━━ LISTED ENTRIES ━━
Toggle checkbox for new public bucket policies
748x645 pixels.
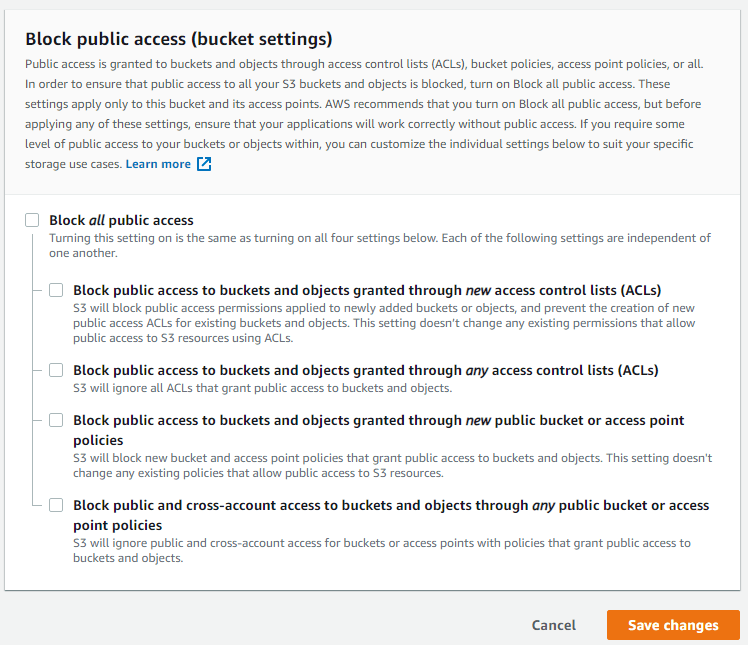[x=57, y=420]
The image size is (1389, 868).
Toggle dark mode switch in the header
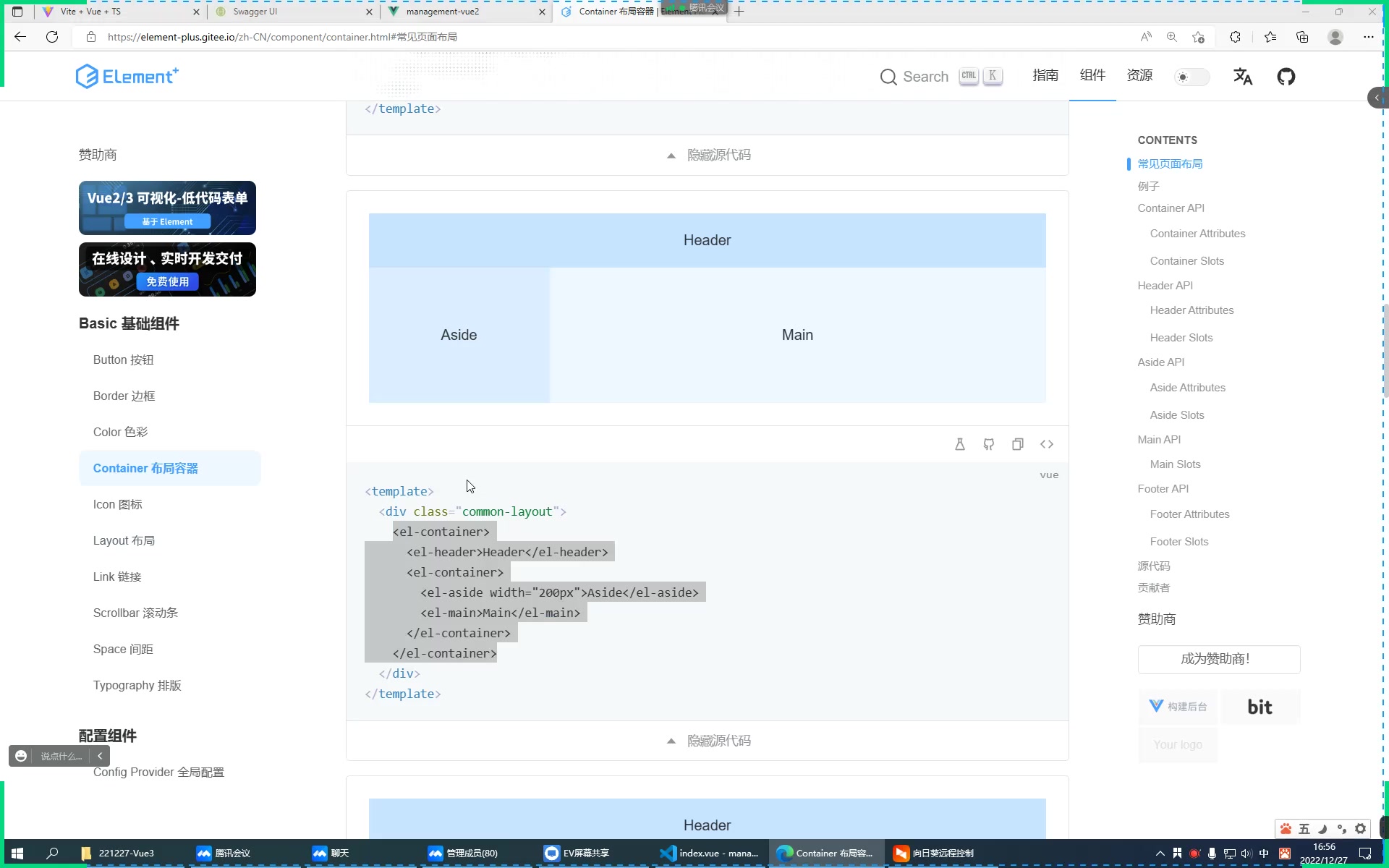tap(1191, 76)
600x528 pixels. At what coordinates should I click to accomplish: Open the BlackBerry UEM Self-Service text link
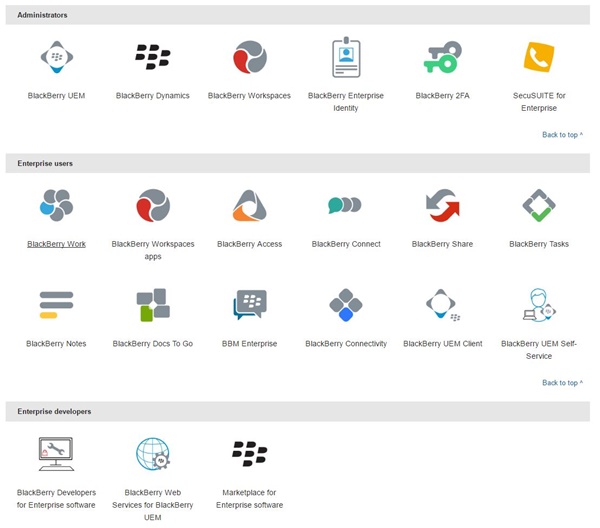(x=539, y=349)
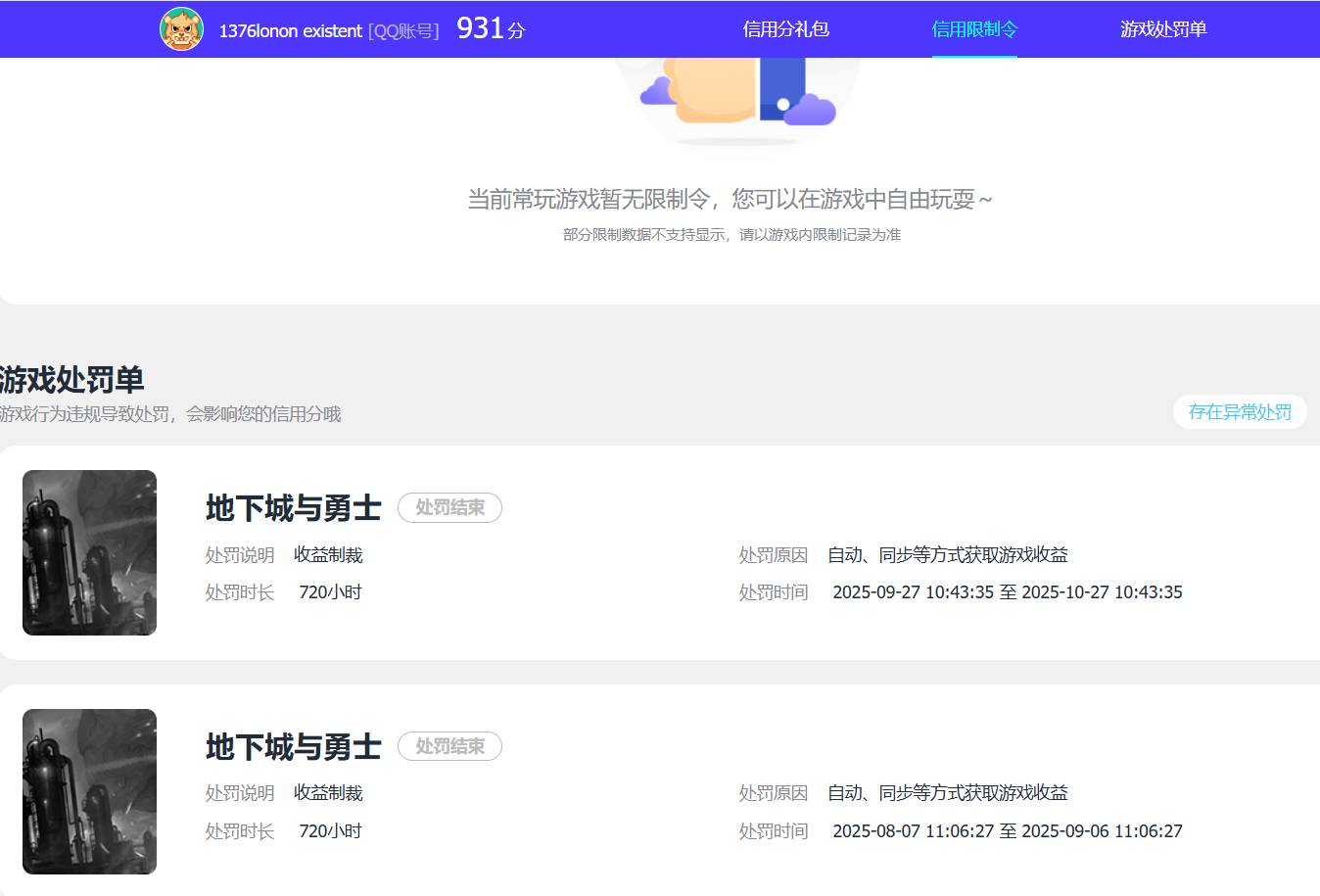Click the QQ账号 account type label
1320x896 pixels.
click(x=402, y=30)
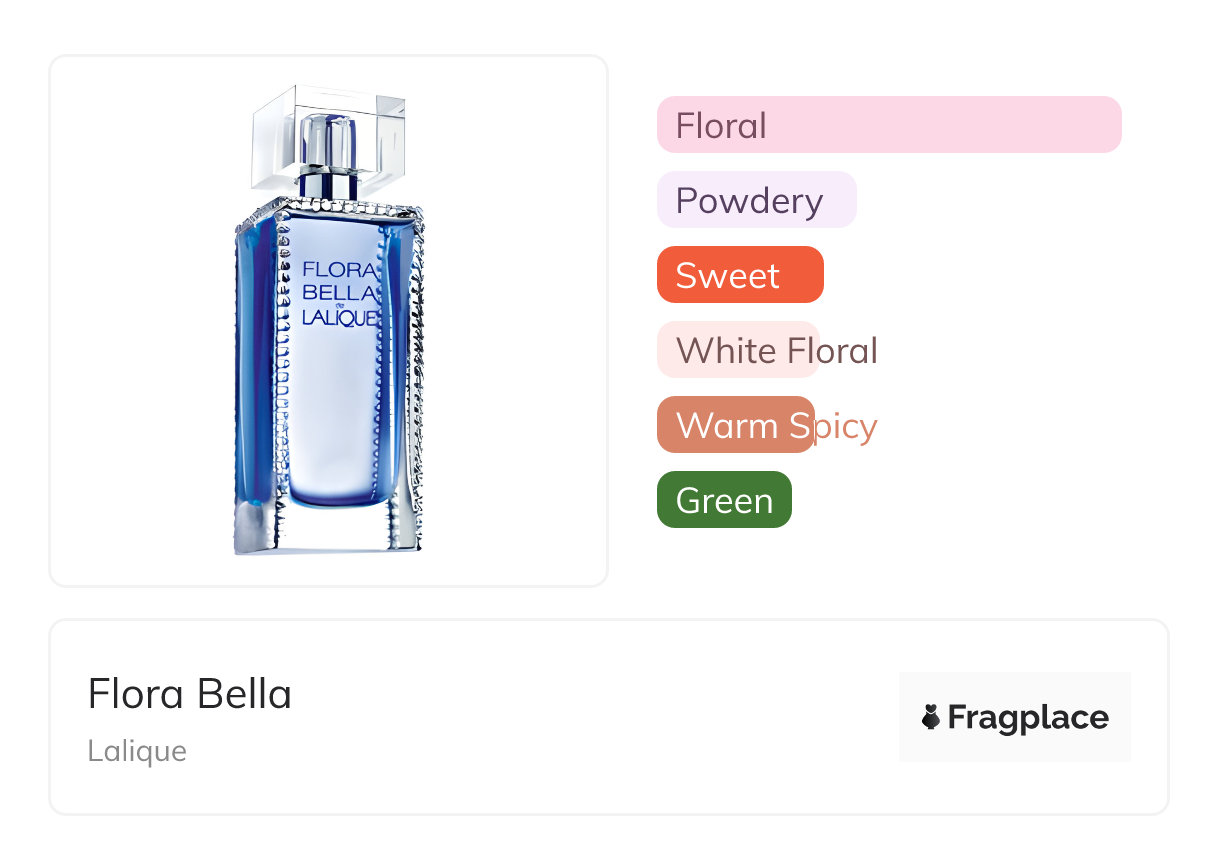Click the lavender Powdery accord bar
This screenshot has width=1218, height=864.
point(756,200)
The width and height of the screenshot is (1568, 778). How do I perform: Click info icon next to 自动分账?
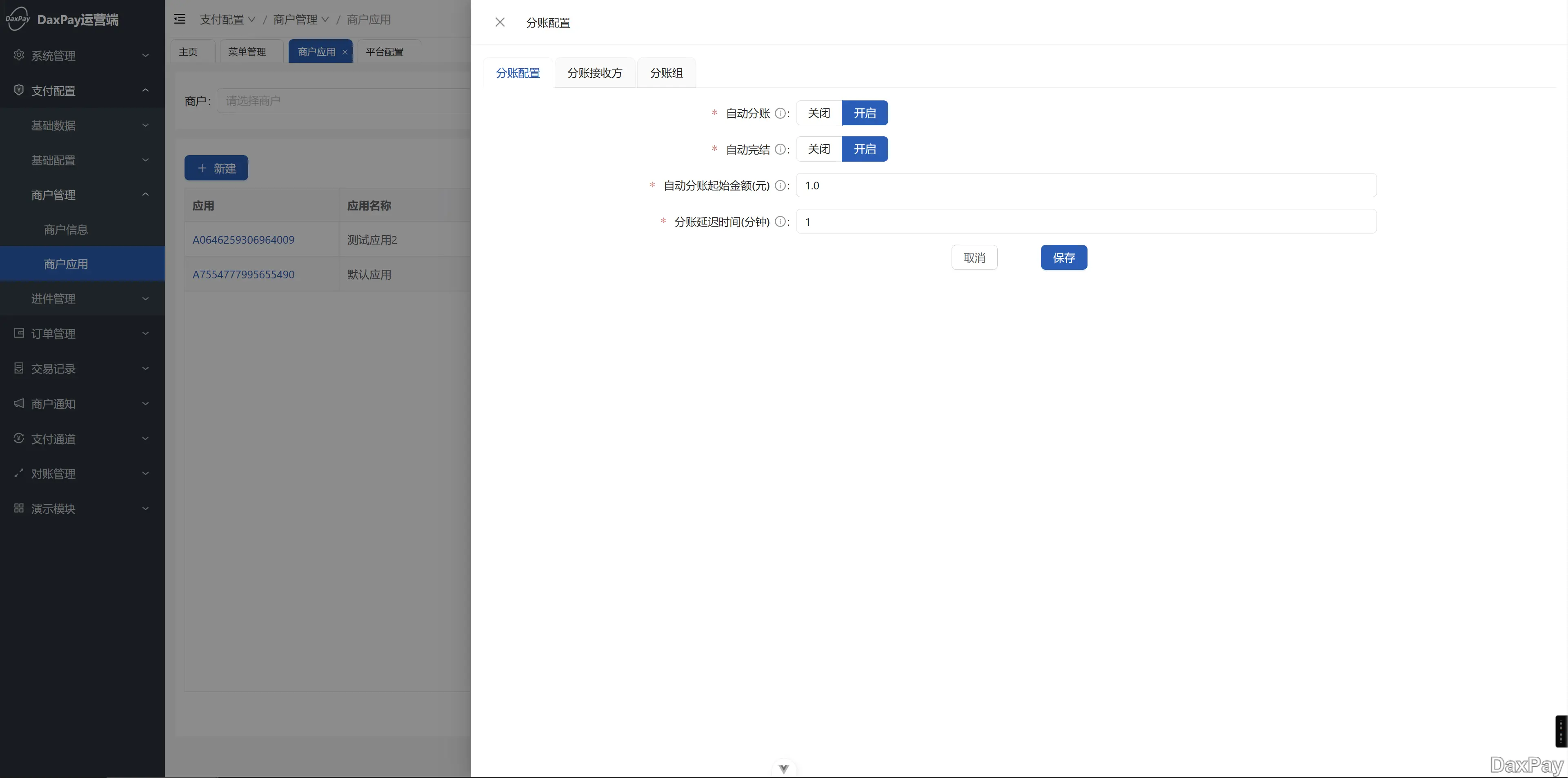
━━━
_JOB_
Which lines in the items above contain the word "Toggle"? Pick out each one and copy it in full.

_EXERCISE RESULT_
Toggle checkbox for new public bucket policies
Toggle dark mode switch in the header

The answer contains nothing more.